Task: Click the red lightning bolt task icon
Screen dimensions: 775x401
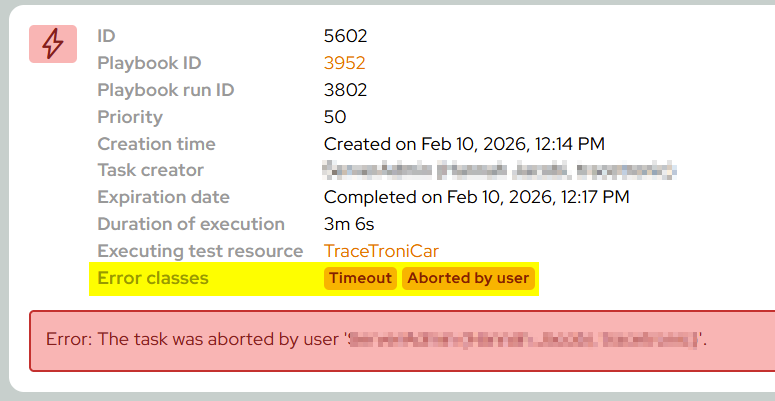Action: coord(53,44)
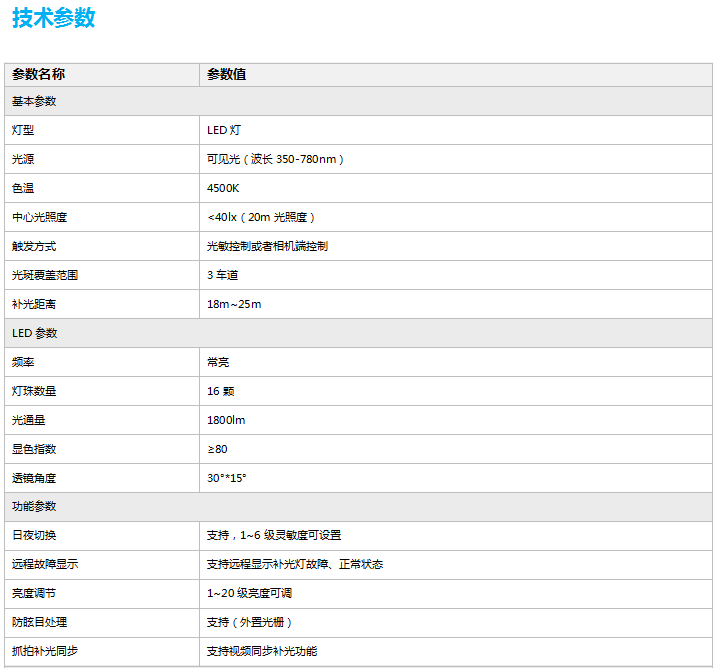Viewport: 717px width, 668px height.
Task: Select the 18m~25m fill light distance value
Action: coord(234,304)
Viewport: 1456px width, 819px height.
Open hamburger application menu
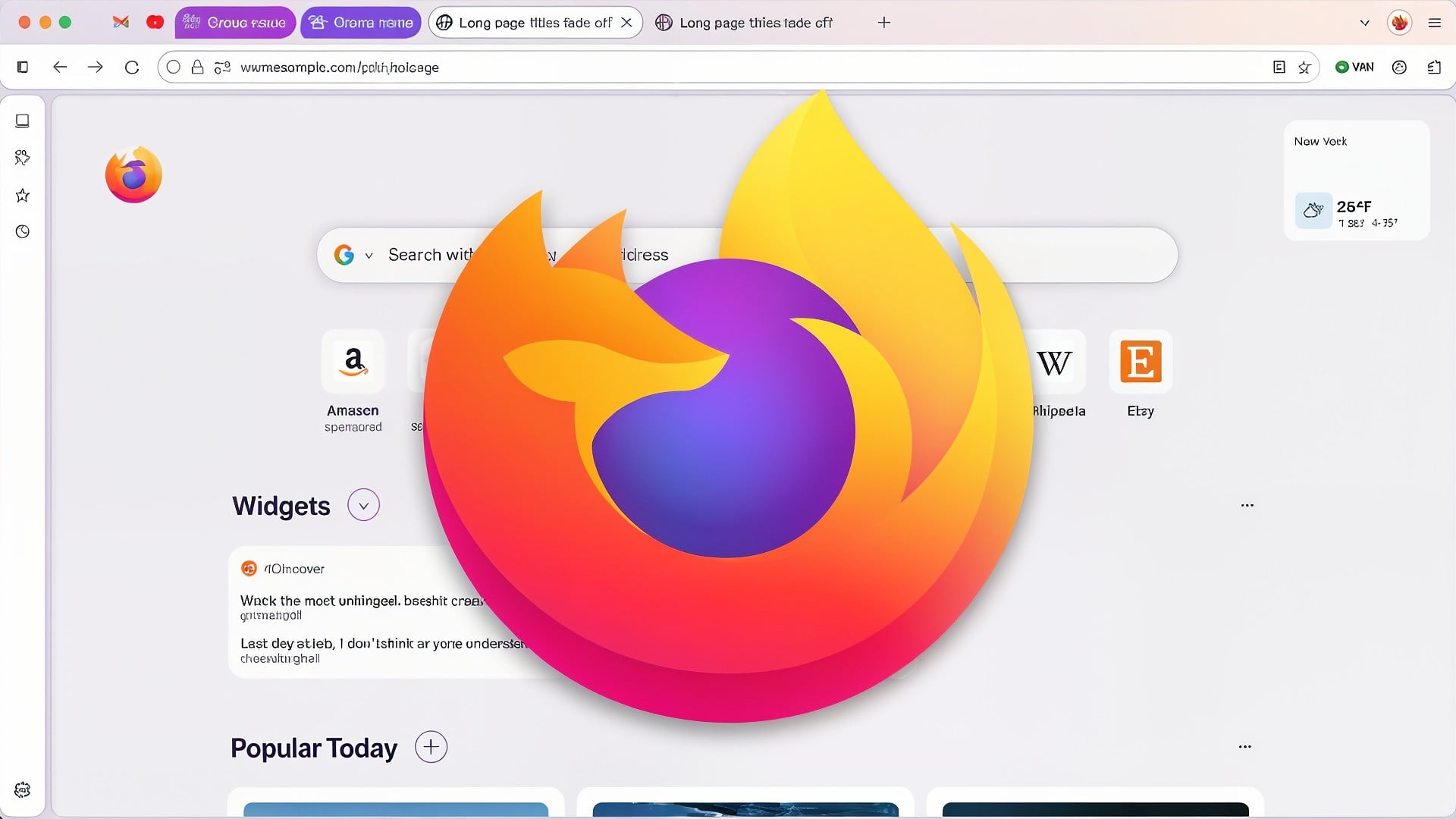(1434, 23)
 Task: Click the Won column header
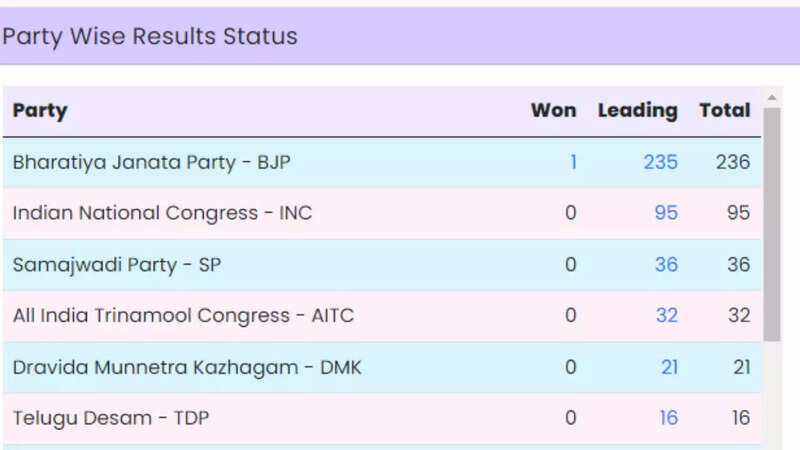[x=553, y=111]
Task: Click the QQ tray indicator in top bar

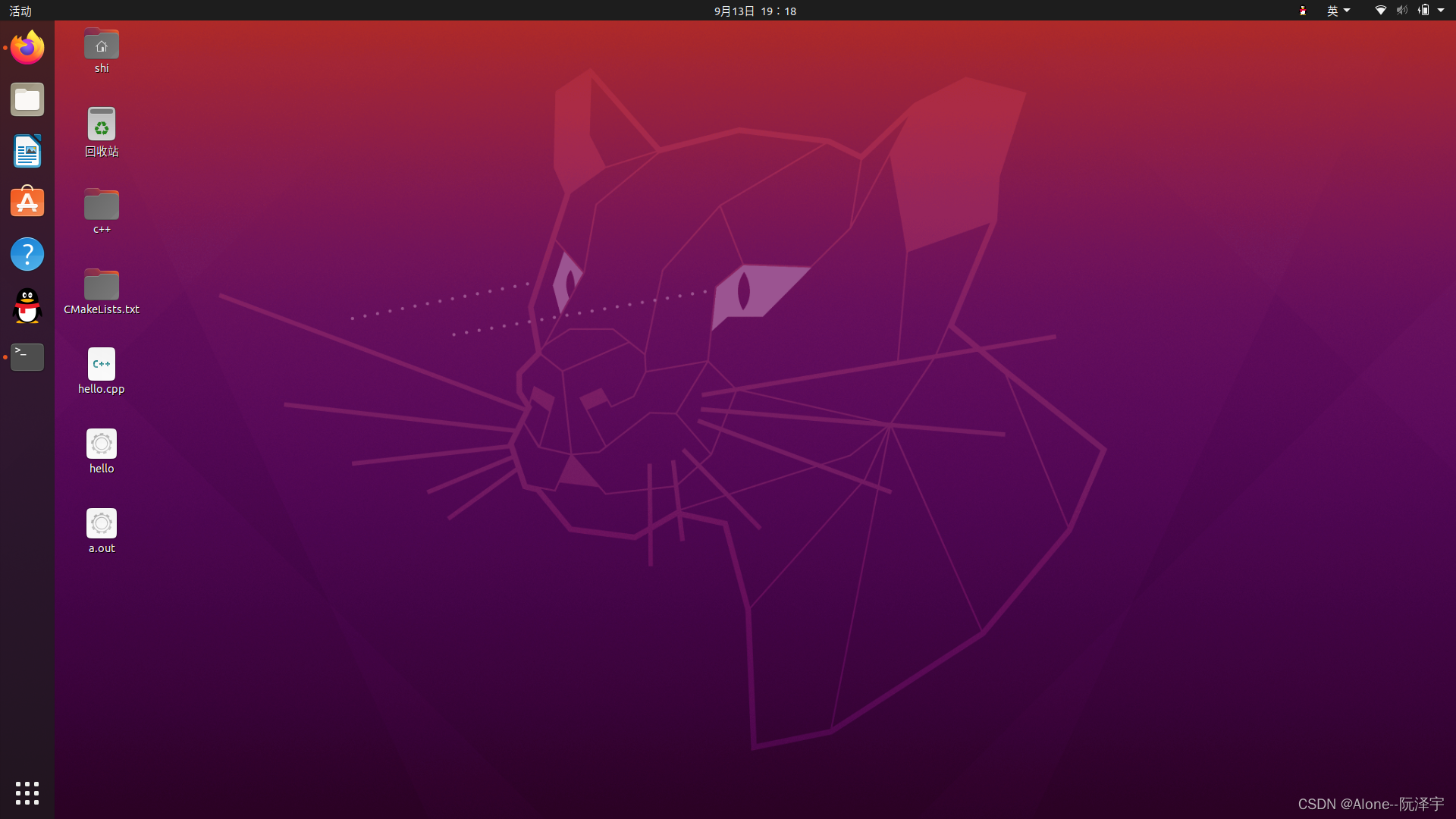Action: pos(1303,11)
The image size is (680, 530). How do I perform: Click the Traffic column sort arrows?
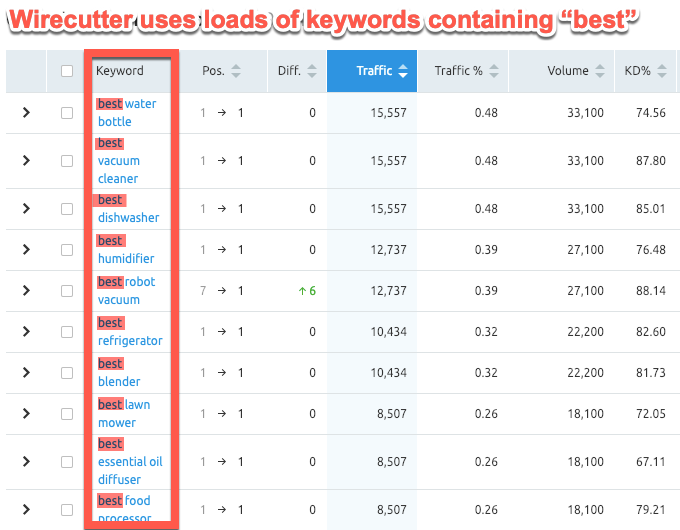pyautogui.click(x=403, y=71)
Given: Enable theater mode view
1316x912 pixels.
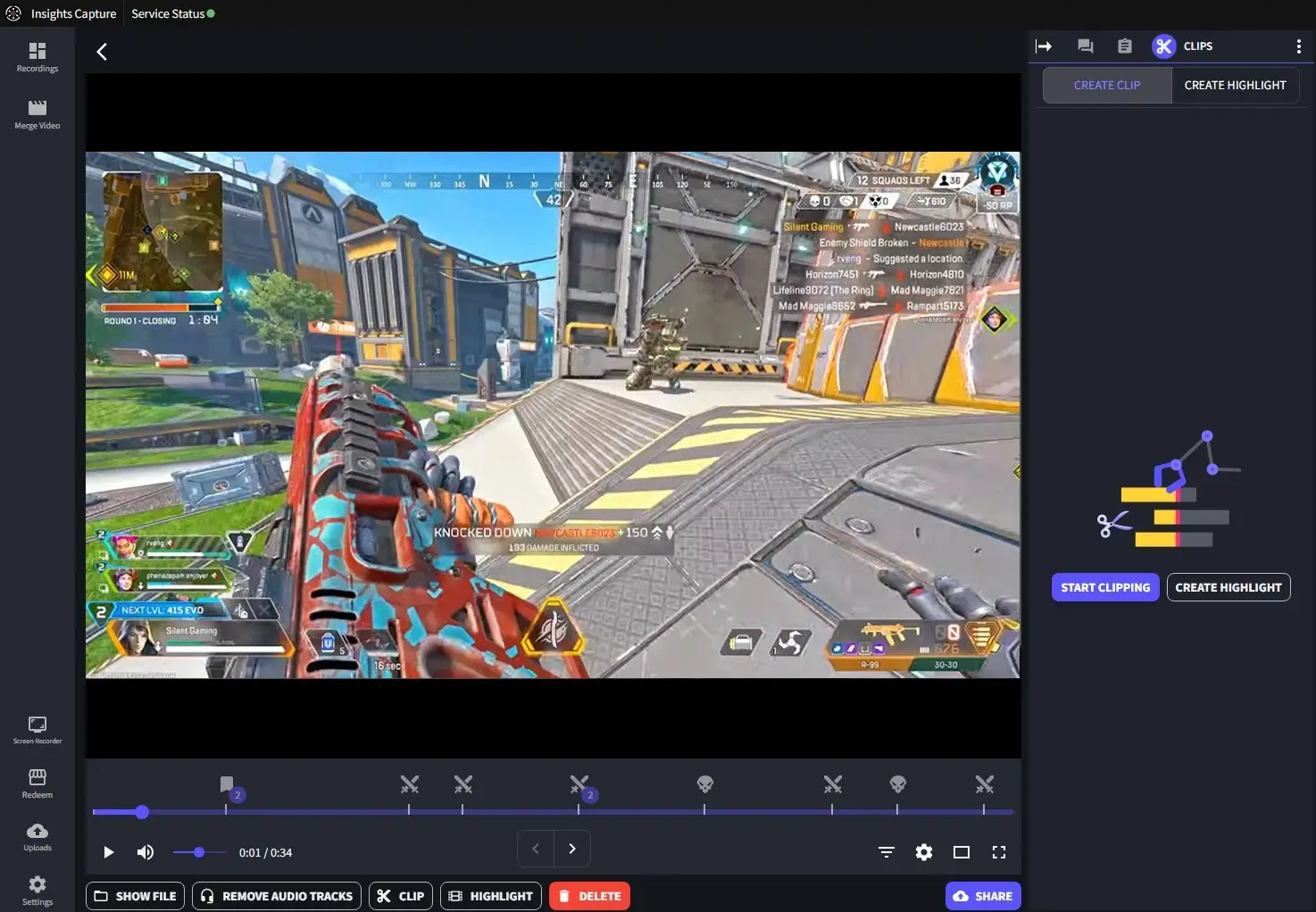Looking at the screenshot, I should pos(962,852).
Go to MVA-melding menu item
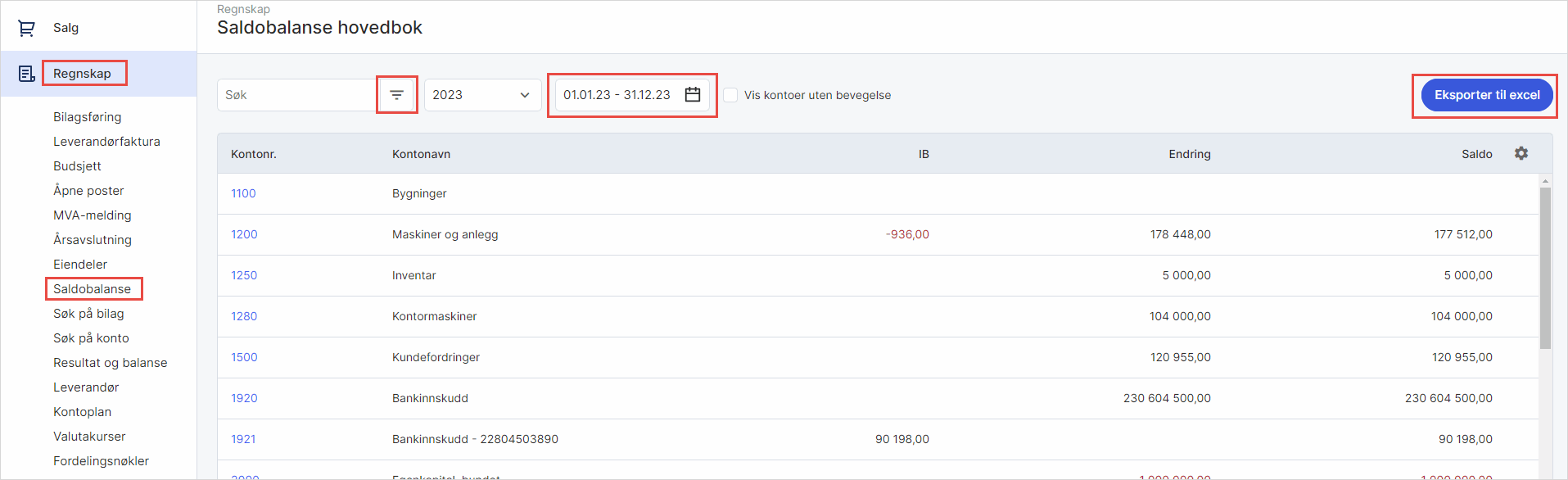Image resolution: width=1568 pixels, height=480 pixels. click(92, 215)
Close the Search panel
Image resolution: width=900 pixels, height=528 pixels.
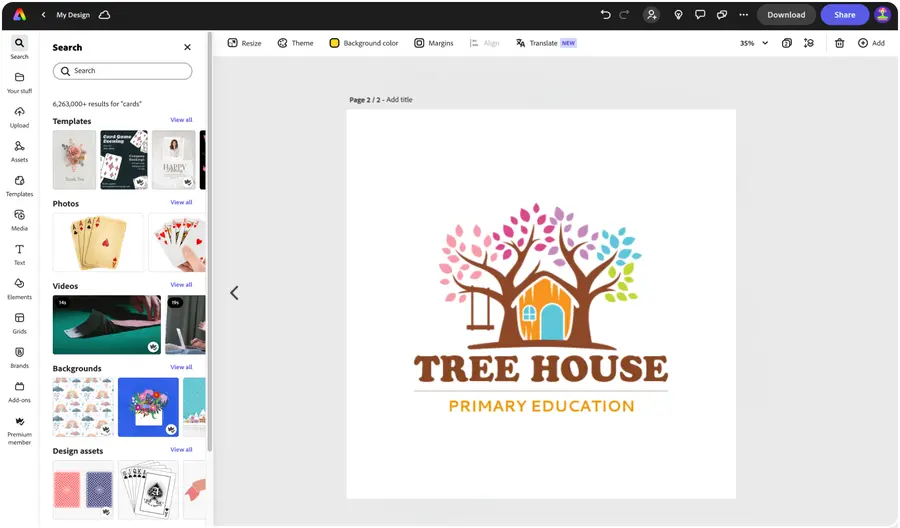(187, 48)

Written task: Turn the lines from the one containing "Viewport: 1456px width, 819px height." through the last line, both included, into a Markdown table with the columns Row and Line. Number each row, skip blank lines, and leave the pictures out.

Final result:
| Row | Line |
|---|---|
| 1 | Viewport: 1456px width, 819px height. |
| 2 | Open hamburger application menu |
| 3 | (1434, 23) |
| 4 |  Task: Click the Won column header |
| 5 | [x=553, y=111] |
| 6 | Task: Click the QQ tray indicator in top bar |
| 7 | Action: pos(1303,11) |
| 8 | The image size is (680, 530). How do I perform: Click the Traffic column sort arrows? |
| 9 | pyautogui.click(x=403, y=71) |
| 10 | Given: Enable theater mode view |
| 11 | 1316x912 pixels. |
| 12 | Looking at the screenshot, I should pos(962,852). |
| 13 | Go to MVA-melding menu item |
| 14 | Image resolution: width=1568 pixels, height=480 pixels. click(92, 215) |
| 15 | Close the Search panel |
| 16 | Image resolution: width=900 pixels, height=528 pixels. |
| 17 | (187, 48) |